Independent National Electoral Commission says it’s not part of its job to prevent vote-buying during an election.
INEC’s Resident Electoral Commissioner in Osun State, Prof Abdulganiy Raji, stated this on Thursday during an interview on Channels Television’s Daily Sunrise programme, on the menace of vote-buying ahead of Saturday’s gubernatorial election in the state.
Recall that last month’s governorship election in Ekiti State was marred with massive buying and selling of votes.
On Wednesday, Head of Secretariat, National Peace Committee, Rev. Fr. Atta Barkindo, said Nigerians should be concerned about vote-buying during elections in the country.
Barkindo raised the alarm that voters in Osun were already waiting to sell their votes during the election, lamenting that poverty had gripped the larger majority of Nigerians.

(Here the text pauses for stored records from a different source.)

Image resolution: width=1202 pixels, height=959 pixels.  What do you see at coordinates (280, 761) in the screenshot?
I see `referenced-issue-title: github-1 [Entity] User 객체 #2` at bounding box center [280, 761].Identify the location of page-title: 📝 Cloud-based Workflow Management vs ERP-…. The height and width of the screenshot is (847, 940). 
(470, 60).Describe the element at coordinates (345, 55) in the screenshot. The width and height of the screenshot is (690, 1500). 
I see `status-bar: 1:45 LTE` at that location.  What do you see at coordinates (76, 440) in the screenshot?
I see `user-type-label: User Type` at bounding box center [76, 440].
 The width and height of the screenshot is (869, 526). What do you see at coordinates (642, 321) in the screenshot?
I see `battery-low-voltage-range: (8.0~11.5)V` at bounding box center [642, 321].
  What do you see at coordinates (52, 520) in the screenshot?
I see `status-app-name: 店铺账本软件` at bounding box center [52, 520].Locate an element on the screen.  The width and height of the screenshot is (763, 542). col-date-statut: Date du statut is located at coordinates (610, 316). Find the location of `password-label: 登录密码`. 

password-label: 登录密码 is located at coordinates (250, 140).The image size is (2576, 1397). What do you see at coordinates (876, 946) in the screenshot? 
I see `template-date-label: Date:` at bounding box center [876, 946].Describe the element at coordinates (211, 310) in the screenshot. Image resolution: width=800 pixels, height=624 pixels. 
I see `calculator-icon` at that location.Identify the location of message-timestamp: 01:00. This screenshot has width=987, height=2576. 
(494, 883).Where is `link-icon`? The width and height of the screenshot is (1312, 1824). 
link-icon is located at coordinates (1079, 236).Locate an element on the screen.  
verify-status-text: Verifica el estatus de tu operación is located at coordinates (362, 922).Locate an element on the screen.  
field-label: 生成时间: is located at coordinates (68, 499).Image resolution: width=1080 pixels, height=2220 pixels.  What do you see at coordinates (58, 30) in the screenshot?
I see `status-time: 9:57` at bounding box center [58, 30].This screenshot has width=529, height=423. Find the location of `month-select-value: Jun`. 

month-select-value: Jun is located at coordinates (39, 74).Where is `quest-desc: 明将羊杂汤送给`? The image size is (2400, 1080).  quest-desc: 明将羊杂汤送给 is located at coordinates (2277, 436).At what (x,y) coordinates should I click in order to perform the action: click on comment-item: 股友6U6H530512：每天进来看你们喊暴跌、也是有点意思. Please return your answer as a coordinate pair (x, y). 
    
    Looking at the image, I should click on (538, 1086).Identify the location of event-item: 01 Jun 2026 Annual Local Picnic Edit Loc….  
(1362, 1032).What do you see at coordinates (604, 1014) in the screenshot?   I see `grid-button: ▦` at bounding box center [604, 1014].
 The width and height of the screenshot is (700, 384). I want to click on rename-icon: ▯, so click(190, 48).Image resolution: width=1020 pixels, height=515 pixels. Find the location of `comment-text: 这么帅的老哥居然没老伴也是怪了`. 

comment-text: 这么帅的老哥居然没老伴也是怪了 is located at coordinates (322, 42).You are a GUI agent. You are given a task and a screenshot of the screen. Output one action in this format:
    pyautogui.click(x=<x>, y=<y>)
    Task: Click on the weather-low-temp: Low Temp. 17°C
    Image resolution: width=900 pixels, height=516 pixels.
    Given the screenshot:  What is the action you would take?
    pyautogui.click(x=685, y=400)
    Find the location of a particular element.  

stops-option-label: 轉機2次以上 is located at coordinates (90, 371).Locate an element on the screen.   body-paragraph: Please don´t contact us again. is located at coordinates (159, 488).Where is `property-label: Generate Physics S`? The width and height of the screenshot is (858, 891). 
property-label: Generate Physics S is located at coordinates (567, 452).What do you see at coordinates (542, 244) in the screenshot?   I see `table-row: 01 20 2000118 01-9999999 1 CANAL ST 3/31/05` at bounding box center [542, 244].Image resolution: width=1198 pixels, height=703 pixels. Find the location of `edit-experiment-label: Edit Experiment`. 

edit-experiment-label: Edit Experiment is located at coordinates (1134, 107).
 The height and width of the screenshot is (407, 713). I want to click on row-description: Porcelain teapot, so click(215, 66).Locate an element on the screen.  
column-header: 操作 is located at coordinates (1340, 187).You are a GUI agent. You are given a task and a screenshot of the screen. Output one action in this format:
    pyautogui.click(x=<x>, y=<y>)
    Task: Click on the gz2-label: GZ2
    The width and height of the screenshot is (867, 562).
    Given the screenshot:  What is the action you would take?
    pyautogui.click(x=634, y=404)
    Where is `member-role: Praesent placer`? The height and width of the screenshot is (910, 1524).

Speaking on Thursday on the menace, the INEC REC for Osun said, “As far as vote-buying is concerned, let me tell you that INEC can not prevent vote-buying. We can only make efforts to ensure that people are discouraged from doing it through voter education and sensitisation which we have been doing extensively.
“Vote-buying and selling is a criminal offence and INEC is not a security agency that can actually make arrests. We can only inform the security agents when it [vote-buying] is taking place. Then, they (the perpetrators) will be arrested and prosecution will take place where we will be joined.
“I am always surprised when people are talking about vote-buying and selling and they expect INEC to be able to stop it, an act that has nothing to do with the mandate of the management of an election.
“The people that are involved in vote-buying and selling are actually those that should be addressed.”
But Raji assured that INEC would work with other critical stakeholders to curb the menace of vote-buying in Nigeria’s elections.
Unlike what obtained during the Ekiti governorship election, the Osun State REC said INEC had made a new design for the placement of the voting cubicles as part of efforts to discourage election rigging.
He further said security agents should arrest voters who refuse to fold their ballot papers after thumb printing.